··· EXERCISE TEXT

Eitan Haber (; 12 March 1940 – 7 October 2020) was an Israeli journalist and publicist, known for his writing on military and security issues, and for his longtime association with the late Israeli Prime Minister Yitzhak Rabin.

Biography
Eitan Haber was born in Tel Aviv. He came from a Revisionist Zionist family. When he was eleven, he secretly joined the Betar youth movement but when his father found out, he was furious. At that point, he joined the religious Tzofim.

Journalism and media career
In 1958 he was drafted into the Israel Defense Forces and was posted as a reporter for the Bamahane military newspaper. During his service he met and befriended the commander of the Northern Command, Yitzhak Rabin.

On his discharge from the IDF in 1960, he joined Yedioth Ahronoth as a correspondent on military issues. He was also an investigator for several Israeli television programs and edited and presented radio programs on Israel Army Radio.

······
··· RECORD EXTRACTS

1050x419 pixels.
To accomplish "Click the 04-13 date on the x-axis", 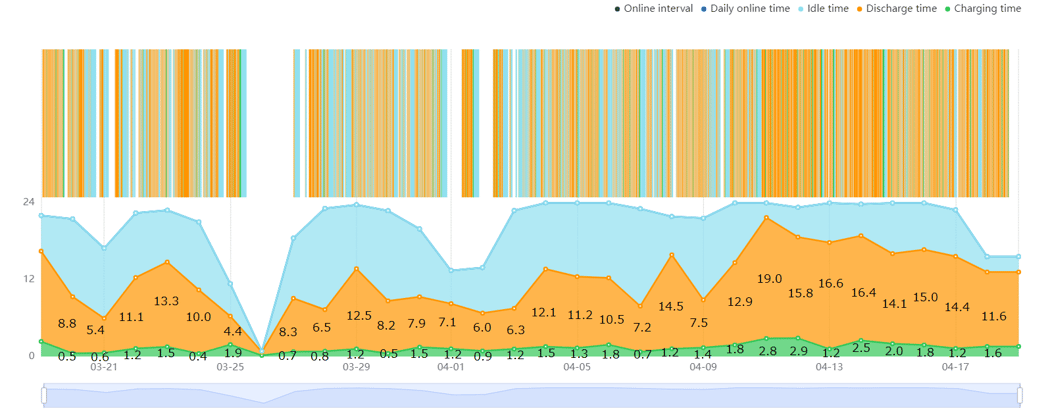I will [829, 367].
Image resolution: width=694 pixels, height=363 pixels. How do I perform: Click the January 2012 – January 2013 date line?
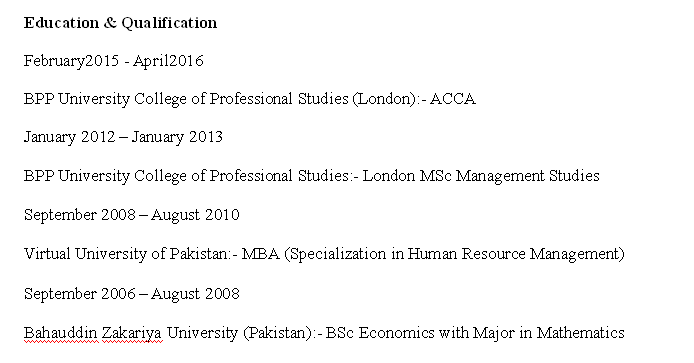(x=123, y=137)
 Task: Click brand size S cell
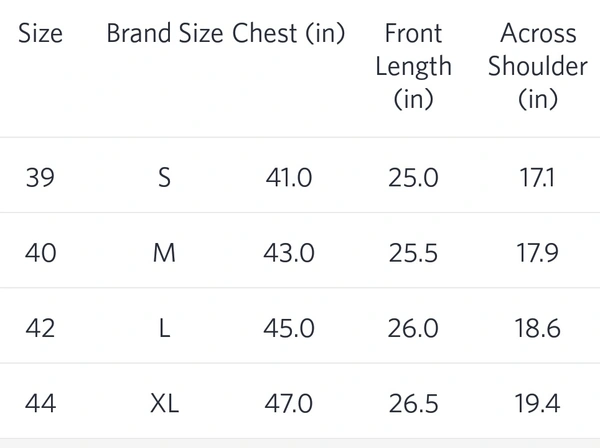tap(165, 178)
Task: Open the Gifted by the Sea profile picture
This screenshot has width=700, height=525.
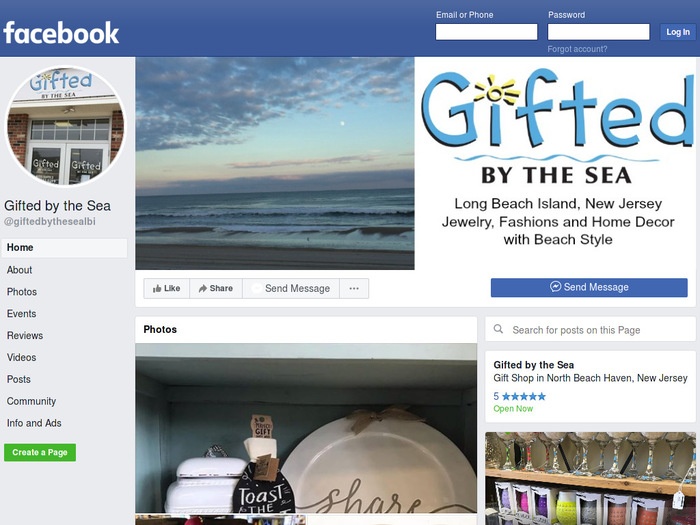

······

**EXERCISE PROMPT**
In the text on Eitan Haber, which newspaper did he join as a correspondent on military issues after leaving the IDF in 1960?

**ANSWER SPACE**
Yedioth Ahronoth